(MATERIAL FOR THIS TASK Opens)
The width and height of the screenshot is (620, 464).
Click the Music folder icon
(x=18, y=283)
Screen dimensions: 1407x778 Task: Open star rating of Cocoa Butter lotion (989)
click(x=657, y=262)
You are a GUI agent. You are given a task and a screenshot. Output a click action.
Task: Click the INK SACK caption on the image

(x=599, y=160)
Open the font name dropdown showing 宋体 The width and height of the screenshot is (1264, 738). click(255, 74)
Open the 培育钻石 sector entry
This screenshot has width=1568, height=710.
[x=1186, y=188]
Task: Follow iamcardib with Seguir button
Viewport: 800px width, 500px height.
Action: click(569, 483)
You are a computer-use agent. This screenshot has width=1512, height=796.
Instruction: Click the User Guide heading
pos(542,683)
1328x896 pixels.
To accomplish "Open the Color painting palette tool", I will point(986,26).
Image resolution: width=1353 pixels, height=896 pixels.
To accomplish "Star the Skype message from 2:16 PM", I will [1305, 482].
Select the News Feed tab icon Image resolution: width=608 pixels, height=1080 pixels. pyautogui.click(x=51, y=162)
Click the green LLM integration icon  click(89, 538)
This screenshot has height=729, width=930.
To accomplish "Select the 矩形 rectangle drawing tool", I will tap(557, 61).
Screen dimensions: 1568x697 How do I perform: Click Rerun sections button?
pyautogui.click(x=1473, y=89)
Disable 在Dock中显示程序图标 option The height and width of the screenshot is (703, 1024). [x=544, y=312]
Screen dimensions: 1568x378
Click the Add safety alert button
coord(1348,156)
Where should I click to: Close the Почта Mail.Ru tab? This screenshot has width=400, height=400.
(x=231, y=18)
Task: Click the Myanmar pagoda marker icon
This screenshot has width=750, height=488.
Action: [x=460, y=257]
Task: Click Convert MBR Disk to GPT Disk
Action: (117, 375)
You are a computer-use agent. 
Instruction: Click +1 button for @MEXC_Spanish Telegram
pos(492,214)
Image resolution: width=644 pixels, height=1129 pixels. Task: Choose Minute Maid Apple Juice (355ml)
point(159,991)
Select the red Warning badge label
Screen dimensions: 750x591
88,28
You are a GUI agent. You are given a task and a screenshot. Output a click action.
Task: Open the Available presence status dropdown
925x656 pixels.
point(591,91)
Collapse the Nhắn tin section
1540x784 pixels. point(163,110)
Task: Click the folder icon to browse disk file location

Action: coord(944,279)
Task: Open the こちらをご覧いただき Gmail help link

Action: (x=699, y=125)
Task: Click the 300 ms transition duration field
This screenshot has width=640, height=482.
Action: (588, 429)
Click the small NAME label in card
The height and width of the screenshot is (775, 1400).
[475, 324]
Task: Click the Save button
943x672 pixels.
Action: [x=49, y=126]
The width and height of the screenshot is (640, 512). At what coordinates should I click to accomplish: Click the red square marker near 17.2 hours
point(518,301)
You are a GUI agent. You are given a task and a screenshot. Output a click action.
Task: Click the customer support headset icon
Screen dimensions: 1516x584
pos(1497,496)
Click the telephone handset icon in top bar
(MATERIAL FOR THIS TASK Closes)
* [TASK BRIEF]: Could you repeat every record above exactly as it is written?

* [RESPONSE TO THIS TASK]:
The width and height of the screenshot is (620, 464).
Click the Music folder icon
(x=18, y=283)
Screen dimensions: 1407x778 Task: Open star rating of Cocoa Butter lotion (989)
click(x=657, y=262)
You are a GUI agent. You are given a task and a screenshot. Output a click action.
Task: Click the INK SACK caption on the image

(x=599, y=160)
Open the font name dropdown showing 宋体 The width and height of the screenshot is (1264, 738). click(255, 74)
Open the 培育钻石 sector entry
This screenshot has width=1568, height=710.
[x=1186, y=188]
Task: Follow iamcardib with Seguir button
Viewport: 800px width, 500px height.
Action: click(569, 483)
You are a computer-use agent. This screenshot has width=1512, height=796.
Instruction: Click the User Guide heading
pos(542,683)
1328x896 pixels.
To accomplish "Open the Color painting palette tool", I will point(986,26).
Image resolution: width=1353 pixels, height=896 pixels.
To accomplish "Star the Skype message from 2:16 PM", I will [1305, 482].
Select the News Feed tab icon Image resolution: width=608 pixels, height=1080 pixels. pyautogui.click(x=51, y=162)
Click the green LLM integration icon  click(89, 538)
This screenshot has height=729, width=930.
To accomplish "Select the 矩形 rectangle drawing tool", I will tap(557, 61).
Screen dimensions: 1568x697 How do I perform: Click Rerun sections button?
pyautogui.click(x=1473, y=89)
Disable 在Dock中显示程序图标 option The height and width of the screenshot is (703, 1024). [x=544, y=312]
Screen dimensions: 1568x378
Click the Add safety alert button
coord(1348,156)
Where should I click to: Close the Почта Mail.Ru tab? This screenshot has width=400, height=400.
(x=231, y=18)
Task: Click the Myanmar pagoda marker icon
This screenshot has width=750, height=488.
Action: [x=460, y=257]
Task: Click Convert MBR Disk to GPT Disk
Action: (117, 375)
You are a computer-use agent. 
Instruction: Click +1 button for @MEXC_Spanish Telegram
pos(492,214)
Image resolution: width=644 pixels, height=1129 pixels. Task: Choose Minute Maid Apple Juice (355ml)
point(159,991)
Select the red Warning badge label
Screen dimensions: 750x591
88,28
You are a GUI agent. You are given a task and a screenshot. Output a click action.
Task: Open the Available presence status dropdown
925x656 pixels.
point(591,91)
Collapse the Nhắn tin section
1540x784 pixels. point(163,110)
Task: Click the folder icon to browse disk file location

Action: coord(944,279)
Task: Open the こちらをご覧いただき Gmail help link

Action: (x=699, y=125)
Task: Click the 300 ms transition duration field
This screenshot has width=640, height=482.
Action: (588, 429)
Click the small NAME label in card
The height and width of the screenshot is (775, 1400).
[475, 324]
Task: Click the Save button
943x672 pixels.
Action: [x=49, y=126]
The width and height of the screenshot is (640, 512). At what coordinates should I click to accomplish: Click the red square marker near 17.2 hours
point(518,301)
You are a GUI agent. You are given a task and a screenshot. Output a click action.
Task: Click the customer support headset icon
Screen dimensions: 1516x584
pos(1497,496)
Click the telephone handset icon in top bar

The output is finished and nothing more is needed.